There shouldn’t be anything shameful about losing yourself in grand families and the stories behind them

The life of Decca Mitford demonstrates a fascination with patrician English origins which then morphed into all-American activism. Brought up in eccentric austerity by her formidable parents Lord and Lady Redesdale, Decca fled a life of pet lambs, rats and chinless gentry for America where she both lived and lampooned the American Dream.

She was never too much of a dyed-in-the-wool socialist to dust off her “aristocratic imperiousness” when she thought it would help. In fact, Decca’s inimitable Mitfordishness got her laughed out of court, dodging a potential 25-year prison sentence. 

When called before the House Un-American Activities Committee during the height of the Red Scare to answer for her role as secretary of the Bay Area Communist party, Decca turned up “dressed to the nines” in an outfit picked for her by her sister Nancy in Paris and a “special HUAC-hearing hat” sent by her mother-in-law from New York.

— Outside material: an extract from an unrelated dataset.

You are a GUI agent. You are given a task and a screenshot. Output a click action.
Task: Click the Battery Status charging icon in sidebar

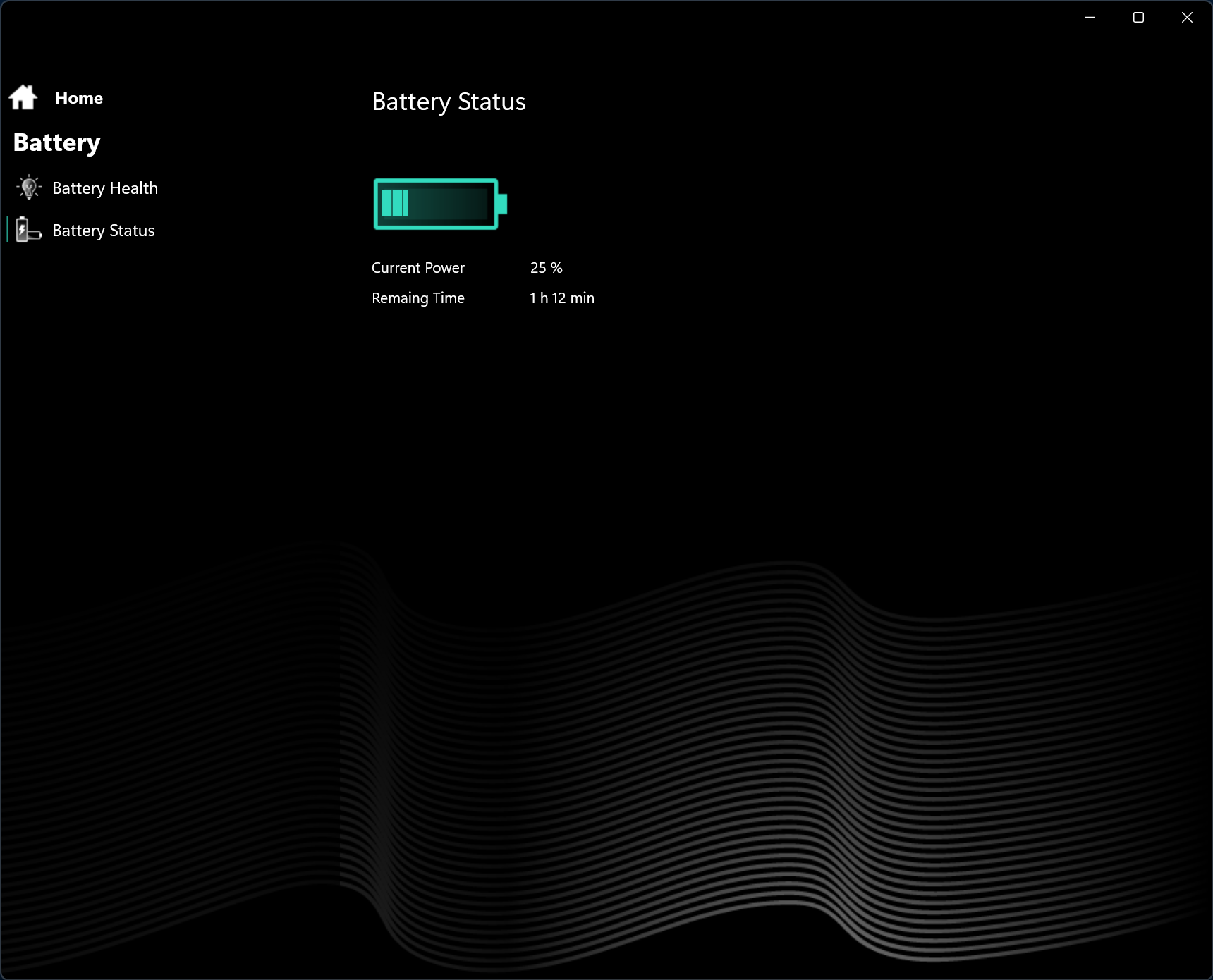(x=28, y=230)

After mulishly refusing to give the names of her comrades, Decca caused the court to “erupt into hysterical laughter” when she misheard a question. The panel, who were at their wits’ end, had sarcastically asked whether she was a member of the very right-wing Tennis Club. Believing that they were asking whether she was affiliated with the politically divisive Tenant’s Club, she haughtily refused to answer. The “room cracked up” and Decca was allowed to leave that day without having to turn over a single file. After four days in hiding, she walked away scot-free.

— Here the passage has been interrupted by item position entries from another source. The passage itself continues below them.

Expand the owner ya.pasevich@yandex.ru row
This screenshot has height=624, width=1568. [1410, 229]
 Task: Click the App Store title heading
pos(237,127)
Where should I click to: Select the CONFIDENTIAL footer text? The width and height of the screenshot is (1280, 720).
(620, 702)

There shouldn’t be anything shameful about losing yourself in grand families and the dynastic stories behind them. It helps with your history, as well introducing an Alice in Wonderland other-worldliness which makes life more beguiling. “I’ve always been fascinated with aristocracy. I’m really interested in the Ivy Leagues, the final clubs, all the really old-money families, the concept of old money,” said the singer Lorde, with refreshing honesty. She is not alone. Long may the blue-blood mania last.